Breach of procedural fairness
[13] The applicant argues that the Note to File correcting the internal administrative document concerning the position’s linguistic requirements was inadmissible and, therefore, should not have been allowed into evidence. The applicant further alleges that, once the Note was admitted into evidence, he was denied procedural fairness because of the Board’s refusal to allow him to cross-examine the author of the Note.
[14] With respect to the Note to File’s admissibility, the decision to allow the Note into evidence is a discretionary one to which deference is owed (see, for example, Chou v. Canada (Attorney General), 2006 FC 184, [2006] F.C.J. No. 229 (T.D.) (QL)). The Board’s reasons indicate that the extent to which it relied on the Note was minimal, if at all. Specifically, the Board accepted the evidence of Heather Peden, the responsible manager for the position, that the Note to File was an administrative document of the Public Service Commission for which she had no responsibility for drafting. Ms. Peden stated that the Note was not communicated to the candidates so none of them could have been influenced by it. The Board noted that Ms. Peden was examined and cross-examined thoroughly on the point of the English Essential linguistic profile of the position. As the representative of the department which has exclusive responsibility for establishing the necessary qualifications for a position, Ms. Peden was the appropriate person to testify to the position’s linguistic requirements. The Board found that Ms. Peden credibly and forthrightly testified that the position was always English Essential. This was communicated to potential candidates through both the Statement of Qualifications and the competition poster. Finally, the fact that the internal administrative document concerning the position’s linguistic requirements was eventually corrected within the Public Service Commission is of no relevance to the competition. In this whole context, I do not see any breach of fairness which warrants the intervention of this Court.
“Unfair advantage”
[15] The applicant submits that, due to his holding of a number of temporary appointments, including executive positions within the group the position was in, Mr. Capstick received an unfair advantage in the selection process. The respondent submits that the Board did not err in its determination that Mr. Capstick had not received an unfair advantage.

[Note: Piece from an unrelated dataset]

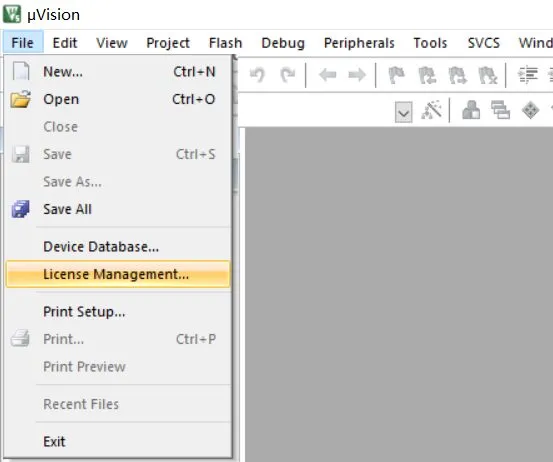Click the Redo arrow icon in toolbar
553x462 pixels.
pos(287,75)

[16] Indeed, the purpose of the selection process is to ensure that appointments are made on the basis of the merit principle, which requires not only that the successful candidate be qualified for the job, but also that he or she be the most qualified candidate (McAuliffe v. Canada (Attorney General) (1997), 128 F.T.R. 39). The merit principle can be violated if the successful candidate had an unfair advantage in the selection process. For example, the appointment of a candidate who has already occupied the position for some time can pose “a severe threat to the merit principle” (Berger et al. v. Canada (Attorney General) et al. (2004), 249 F.T.R. 93 at para. 39). In Canada (Attorney General) v. Pearce, supra, Justice Mahoney, for the Federal Court of Appeal, wrote at page 280 that the merit principle was not only offended by giving an assignment that was so lengthy that it amounted to an appointment: “It seems to me that other circumstances taken together with an assignment may equally offend the merit principle.” Similarly, “[f]amiliarity with the actual duties of a position may provide the candidates in place with an unfair advantage with the risk that a selection process may not result in a selection according to merit” (McAuliffe, supra, at page 44).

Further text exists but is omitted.